Aquariums, like fish tanks, are made of glass and pose the same issues, such as:

Poor Ventilation

If you place a cover on the aquarium with your tortoise inside, it’ll run out of oxygen and die from suffocation. Aquariums work for fish because they glean their limited oxygen from the water. An oxygen pump is almost always necessary in these cases.

Adding water to the tank won’t assist your tortoise as it cannot swim or breathe in water. Tortoises aren’t like turtles, so they don’t need a water pool in their tank. In fact, they can accidentally drown.

The air will circulate a little, but it’ll grow stagnant. Since tortoises need a warm environment, basking areas turn into breeding grounds for germs, bacteria, fungus, and parasites.

can you keep a tortoise in an aquarium?

Build-Up of Bad Smell

That limited circulation means that unpleasant odors and bacteria will build up.

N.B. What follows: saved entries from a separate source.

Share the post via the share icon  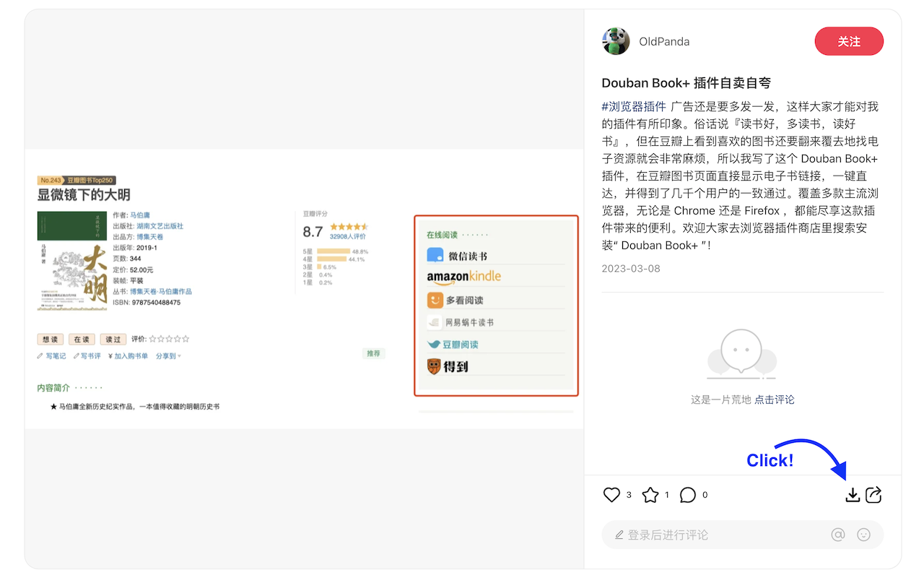[x=873, y=495]
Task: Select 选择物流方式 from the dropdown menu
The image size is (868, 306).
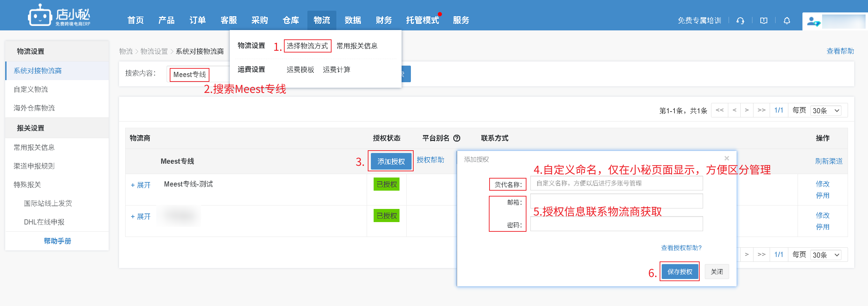Action: pos(307,46)
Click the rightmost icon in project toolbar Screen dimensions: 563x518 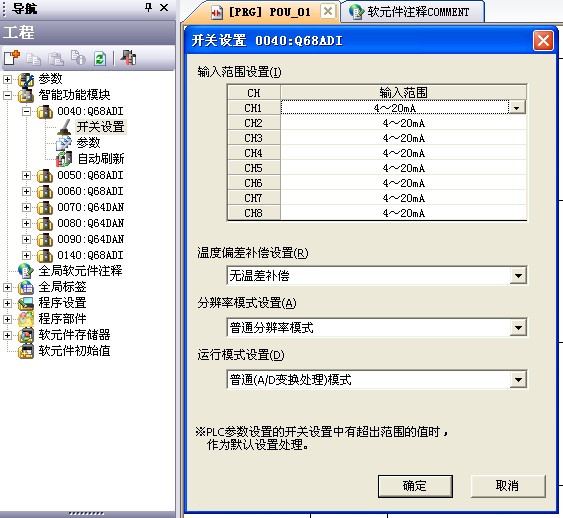128,58
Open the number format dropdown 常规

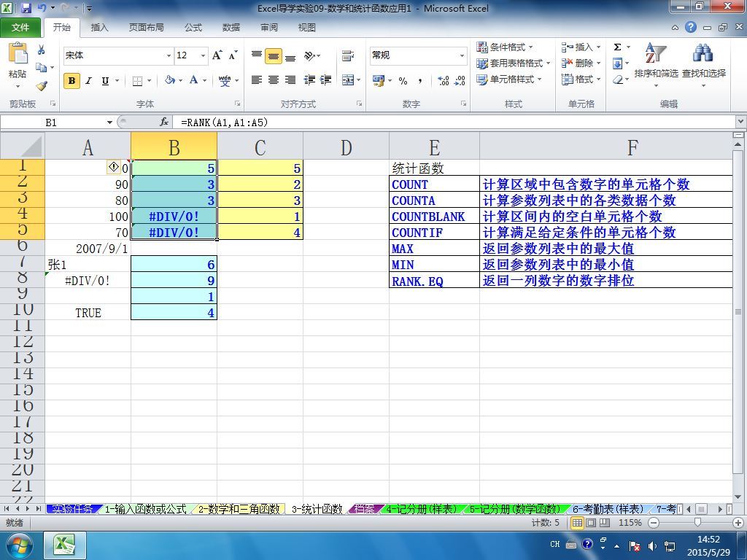tap(418, 55)
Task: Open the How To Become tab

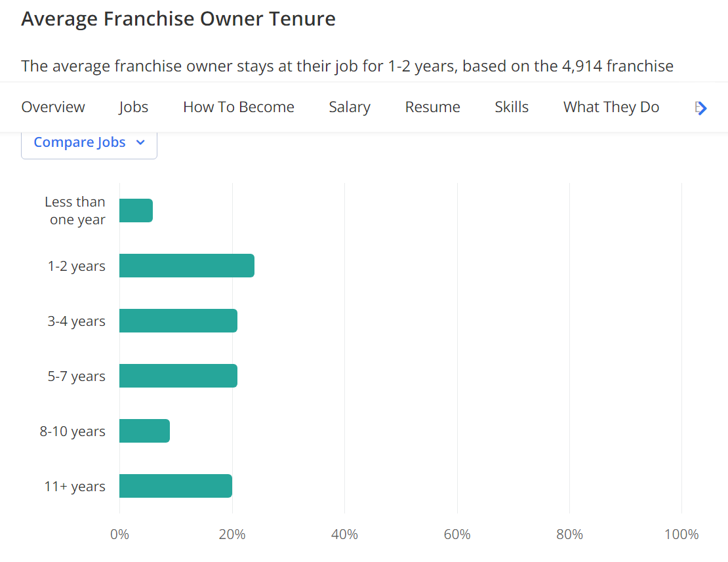Action: [x=239, y=108]
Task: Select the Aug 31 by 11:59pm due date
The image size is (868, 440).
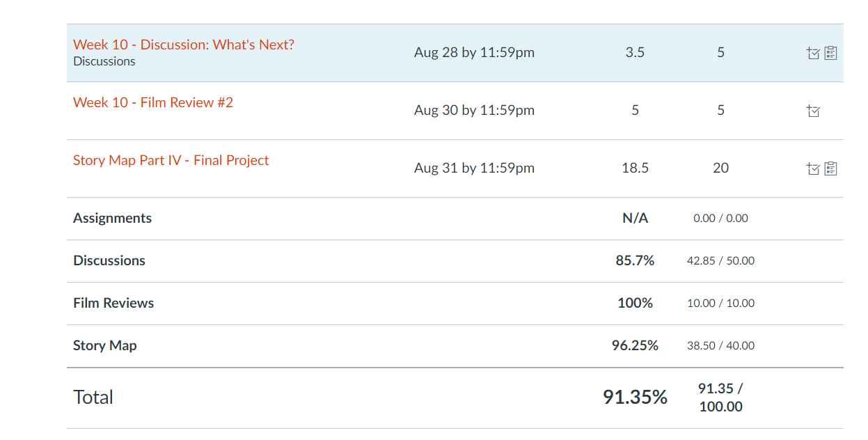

Ammonia will build up in the aquarium as your tortoise urinates. The smell of ammonia can be reduced with proper ventilation, but that’s less likely to happen in an aquarium.

The excess ammonia will aggravate your tortoise’s respiratory system, leading to respiratory infections. Regular spot-cleaning reduces the smell, but not entirely.

Maintaining Humidity

According to the Journal of Thermal Biology, humidity affects how they digest food.

Aquariums make it difficult to maintain a consistent humidity level. Although many tortoise species are accustomed to dry locations, they do not thrive when humidity levels fluctuate wildly.

Too much humidity can cause shell rot, while too little humidity can make shedding skin difficult. Oscillating between ranges can lead to illness, lethargy, and depression.

The standard aquarium lids tend to trap air inside, resulting in a greenhouse effect when you fill your tortoise’s water dish. Although screens can be beneficial, the inherent limitations for ventilation can still lead to humidity concerns.

According to the Journal of Zoology, this can lead to reduced activity and behavioral problems.

Boredom

Tortoises have surprisingly good memories, so they’ll soon become bored of walking back and forth. They want to explore new terrain and search for food/water like they do in the wild.

Anxiety And Distress

Tortoises like to roam their territory and expand their foraging spots, so a glass cage will cause agitation. They can see the outside and want to explore it, but they run into an invisible barrier.

Glass is incomprehensible to tortoises, so your tortoise will constantly try to reach that new location and repeatedly hit the illusory glass wall.

Sometimes, your tortoise will mistake its reflection for another tortoise and show aggression.

Lack of Exercise

A lack of space makes it more difficult for tortoises to get the exercise they need to stay healthy. While tortoises are slow-moving animals, they still need to walk, dig, and climb.

Lack of Space

The most significant drawback of fish tanks and aquariums is their limited space.

Terrestrial animals like tortoises love to wander and explore their surroundings. They require enough floor space to allow the kind of pacing behavior they’re accustomed to in the wild.

It can be difficult (and expensive) to find a large tank to adequately house your tortoise; even smaller species need several feet to roam.

While using an old fish tank or acquiring a second-hand aquarium online may seem like the perfect home for your new tortoise, they have various drawbacks. Your tortoise needs a spacious wooden enclosure.